Ownership restrictions

Do investor-protection rules restrict ownership in non-retail funds to certain classes of investor?

There are no investor-protection rules other than for the requirement that the funds may not be marketed to members of the public, as defined in question 26. A qualified investor hedge fund may only permit investment by investors who have ‘demonstrable knowledge and experience’ in financial and business matters that would enable them to ‘assess the merits and risks of a hedge fund investment’ (or are advised by a financial services provider having such knowledge) and who initially invest at least 1 million rand.

Managers and operators

Are there any special requirements that apply to managers or operators of non-retail funds?


Tax treatment

What is the tax treatment of non-retail funds? Are any exemptions available?

In general, partnerships and bewind trusts are essentially disregarded for tax purposes (with the exception of value added tax, in which case a partnership or bewind trust may constitute a separate value added tax vendor), with the tax implications of the underlying investments arising in the hands of the partners or beneficiaries, respectively, as if they held the underlying investments directly. The entry or exit of partners or beneficiaries generally has tax implications.

Asset protection

Must the portfolio of assets of a non-retail fund be held by a separate local custodian? What regulations are in place to protect the fund’s assets?

There are no specific custody requirements in relation to partnerships and trusts, and the general partner or trustee, as the case may be, normally holds the relevant assets. Trust property does not form part of the estate of the trustee except insofar as the trustee is a beneficiary (section 12 of the Trust Property Control Act).

Where a pension fund is invested in a private equity fund, conditions relating to the pension fund require it to procure that a script count is performed by the private equity fund’s auditors every six months (see question 31).


What are the main governance requirements for a non-retail fund formed in your jurisdiction?

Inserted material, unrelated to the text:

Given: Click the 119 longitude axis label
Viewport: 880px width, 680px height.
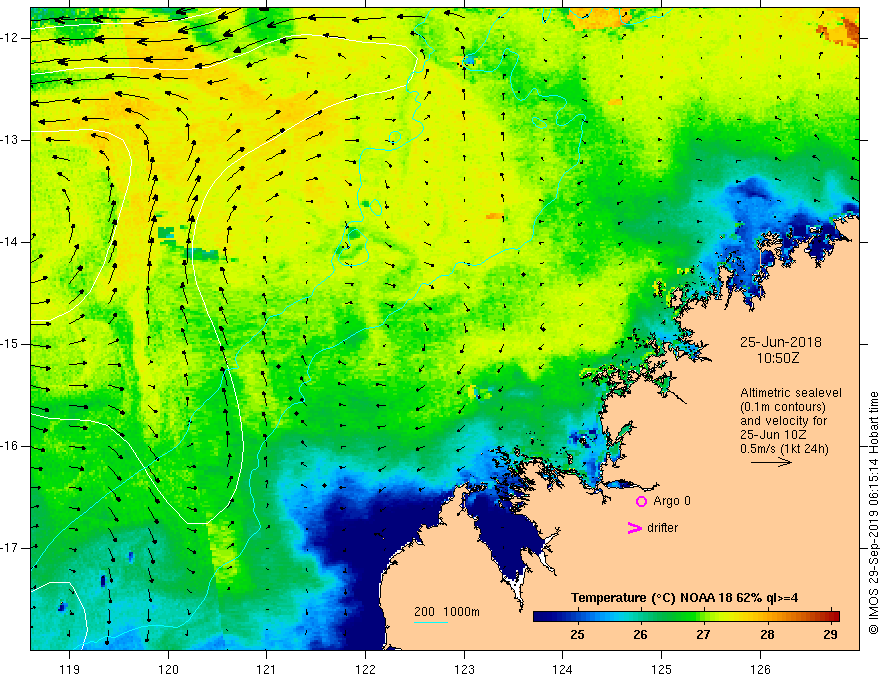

There are no fund-specific governance requirements prescribed by law. It is usual for non-retail funds to be audited on an annual basis and to be managed by a fund manager licensed under the FAIS Act.

The FSCA published conditions for investment in private equity funds (the Conditions) in March 2012 that stipulate requirements in order for a private equity fund to qualify for investment by a pension fund. Although the applicable requirements do not bind private equity funds, pension funds are significant investors and private equity funds therefore have a strong incentive to comply. The most significant requirements contained in the Conditions are the following:

  • fund managers must be members of the South African Venture Capital Association and are required to be authorised as discretionary financial services providers under the FAIS Act;
  • the auditors of the private equity fund must verify the assets of the fund on a biannual basis and the fund must produce audited financial statements complying with international financial reporting standards within 120 days of the end of its financial year; and
  • the private equity fund must have clear policies and procedures for determining the fair value of the assets of the fund in compliance with the International Private Equity Valuation Guidelines, and any valuations must be verified at least annually by a third party.

The FSCA published a draft notice, ‘Conditions for Pension Fund Investment in Hedge Funds’, in February 2017 for comment. If such notice is adopted in its current form it will permit South African pension funds to invest in foreign hedge funds (as defined) only if the foreign hedge fund is approved for marketing to members of the public in South Africa under section 65 of CISCA (see question 8).

In March 2018, the FSCA published draft legislation that will, once promulgated, require pension funds to consider environmental, social and governance factors when considering an investment.


What are the periodic reporting requirements for non-retail funds?

The reporting periods are agreed contractually. Such funds typically report on a monthly or quarterly basis.